La limite, la plus grande quoi soit possible sur ce point à mon avis, c’est la teneur des informations qui se retrouveraient d’une part sur une puce d’identification (comme le tatouage des esclaves ou des juifs déportés me répondront les plus trolleurs qui n’ont visiblement pas regardé leur carte d’identité de très près), d’autre part au sein d’une base de données que nous pouvons espérer protégée au mieux (mais publique). Autant soulever la question qui me brûle les doigts : le citoyen aura-t-il un droit de regard sur les données le concernant, au moins ? Le contraire me semblerait hallucinant.

Se révolter est vain et inconsistant.

Oui, un bon article ne se ferait pas en pointant l’inconscience et l’hypocrisie bête de la masse des gens. Nous sommes toujours déjà fichés, que ce soit au registre des naissances, à la mairie quand on s’établit, aux services sociaux quand on prend une carte Vitale / SIS, à la police lorsqu’il nous est demandé un certificat de bonne vie et mœurs (je ne sais pas si ça existe en France), avec notre numéro de sécurité sociale, notre permis de conduire, quand on s’inscrit dans une bibliothèque publique, un abonnement aux transports publics, l’abonnement à Internet, le numéro de téléphone, … des masses données publiques ou un peu moins sont déjà existantes et « ne demandent que ça », d’être rassemblées. Ce sont autant de traces que nous, pauvres petits citoyens inconscients, avons consentis par nos actes et notre foi bête en l’administration à laisser dans la nature, soumises à la moindre législation. Je frapperai encore en disant que nous avons participé comme de doux moutons à cet appareil duquel on parvient encore à se plaindre, tant d’un point de vue politique qu’administratif.

_Exercices_.
1. Renvoyez tel quel le passage du texte sur le fichage des citoyens qui débute aux mots « La limite, la » et s'arrête après « me semblerait hallucinant. ».
2. Dans le texte sur le fichage des citoyens, quel document est suivi de la remarque « je ne sais pas si ça existe en France » ?

_Source des données_.
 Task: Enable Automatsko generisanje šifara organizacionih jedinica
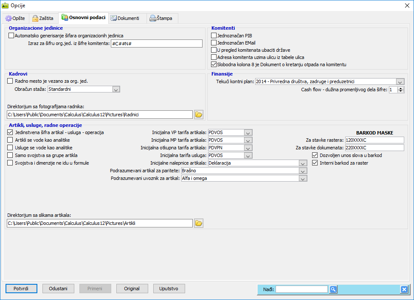[11, 36]
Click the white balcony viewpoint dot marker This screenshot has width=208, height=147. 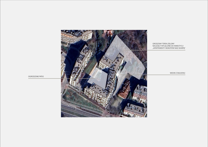click(x=117, y=74)
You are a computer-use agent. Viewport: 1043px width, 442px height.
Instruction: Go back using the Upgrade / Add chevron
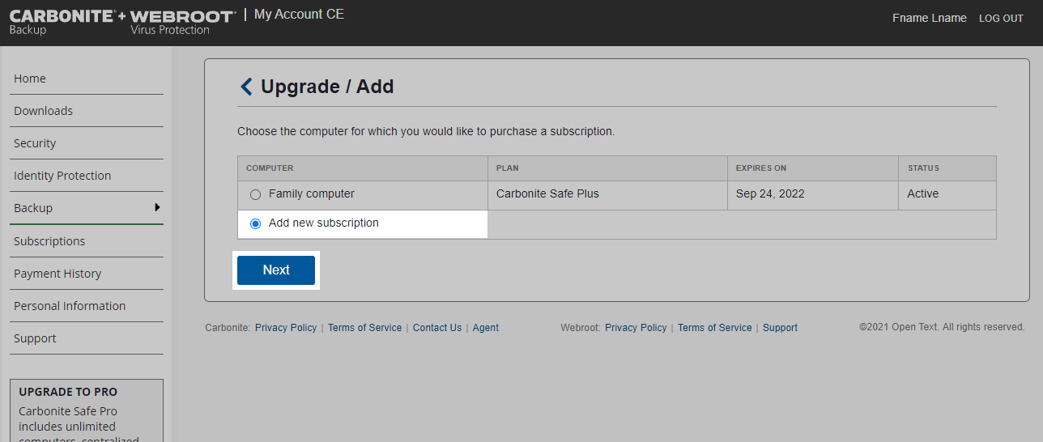(x=246, y=87)
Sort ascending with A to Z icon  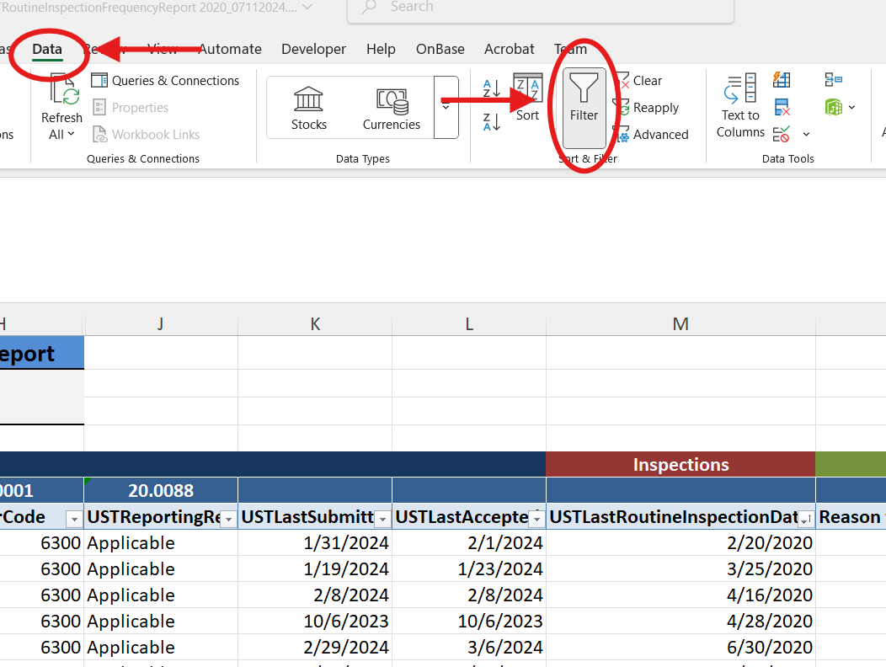(x=492, y=88)
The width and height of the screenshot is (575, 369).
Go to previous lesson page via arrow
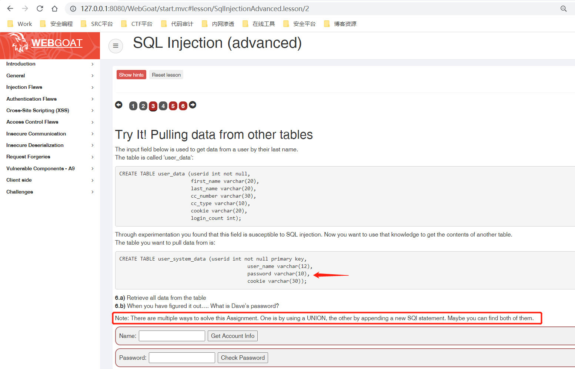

_Solutions par exercice_.
1.
La limite, la plus grande quoi soit possible sur ce point à mon avis, c’est la teneur des informations qui se retrouveraient d’une part sur une puce d’identification (comme le tatouage des esclaves ou des juifs déportés me répondront les plus trolleurs qui n’ont visiblement pas regardé leur carte d’identité de très près), d’autre part au sein d’une base de données que nous pouvons espérer protégée au mieux (mais publique). Autant soulever la question qui me brûle les doigts : le citoyen aura-t-il un droit de regard sur les données le concernant, au moins ? Le contraire me semblerait hallucinant.

2. Le certificat de bonne vie et mœurs demandé par la police.